==== SUPPLIED INFORMATION ====

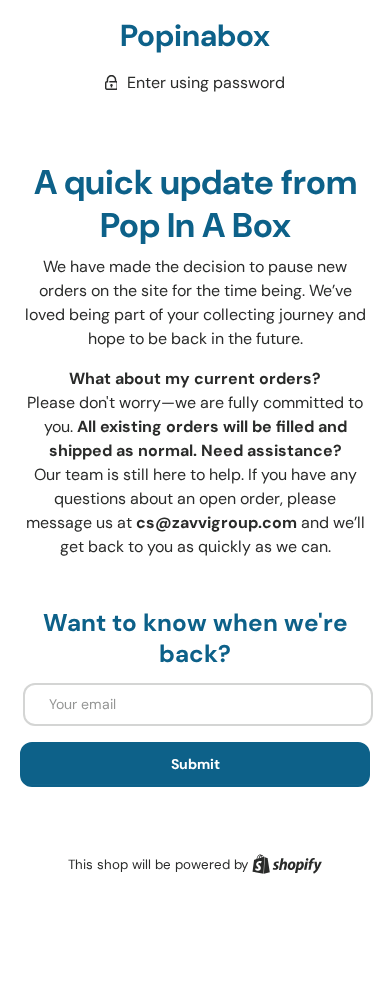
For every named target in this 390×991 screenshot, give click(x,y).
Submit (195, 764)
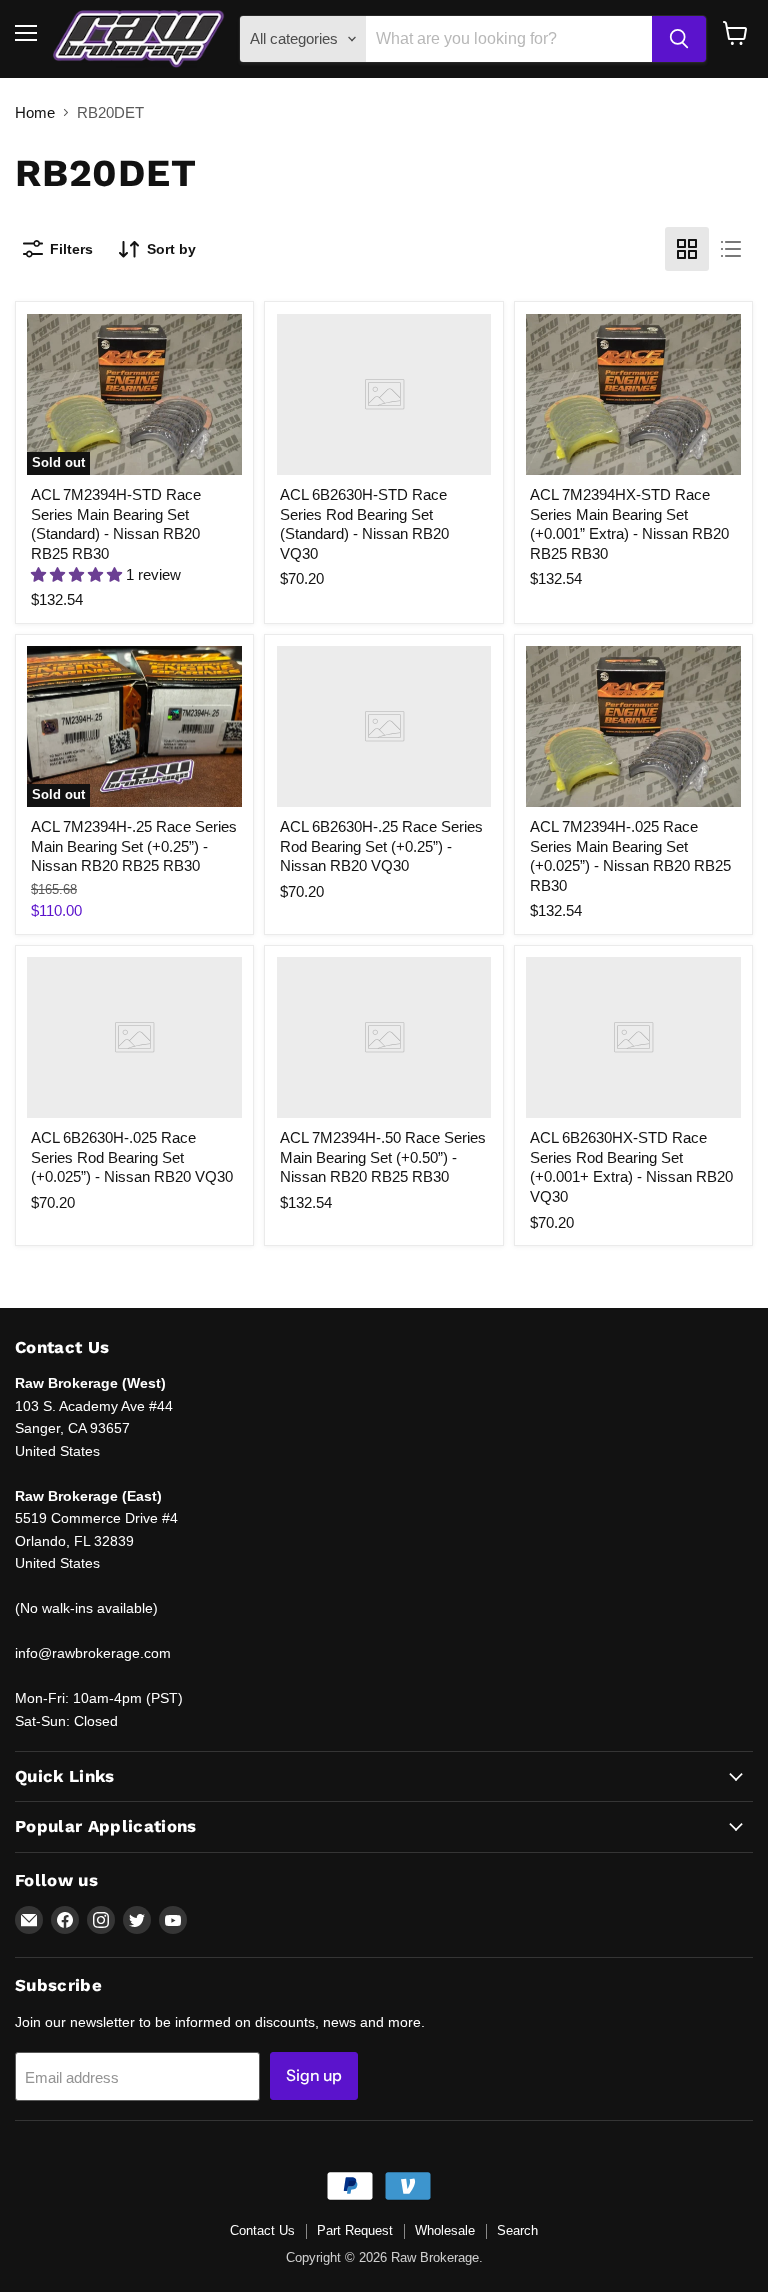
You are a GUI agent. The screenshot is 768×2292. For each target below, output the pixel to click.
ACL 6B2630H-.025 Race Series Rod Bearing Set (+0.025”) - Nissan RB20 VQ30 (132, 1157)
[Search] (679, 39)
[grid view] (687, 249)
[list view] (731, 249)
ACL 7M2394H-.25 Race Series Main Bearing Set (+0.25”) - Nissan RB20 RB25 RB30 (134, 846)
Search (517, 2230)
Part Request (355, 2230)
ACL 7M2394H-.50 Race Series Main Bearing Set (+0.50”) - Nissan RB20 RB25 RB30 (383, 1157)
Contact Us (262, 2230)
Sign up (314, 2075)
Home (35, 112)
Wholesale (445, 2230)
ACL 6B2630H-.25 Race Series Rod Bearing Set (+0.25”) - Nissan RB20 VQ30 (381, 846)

====

INSTRUCTIONS TO FOLLOW: Extract from the data every line where "Bearing" shows up.

OUTPUT FOR THIS TASK:
ACL 6B2630H-.025 Race Series Rod Bearing Set (+0.025”) - Nissan RB20 VQ30 (132, 1157)
ACL 7M2394H-.25 Race Series Main Bearing Set (+0.25”) - Nissan RB20 RB25 RB30 (134, 846)
ACL 7M2394H-.50 Race Series Main Bearing Set (+0.50”) - Nissan RB20 RB25 RB30 (383, 1157)
ACL 6B2630H-.25 Race Series Rod Bearing Set (+0.25”) - Nissan RB20 VQ30 (381, 846)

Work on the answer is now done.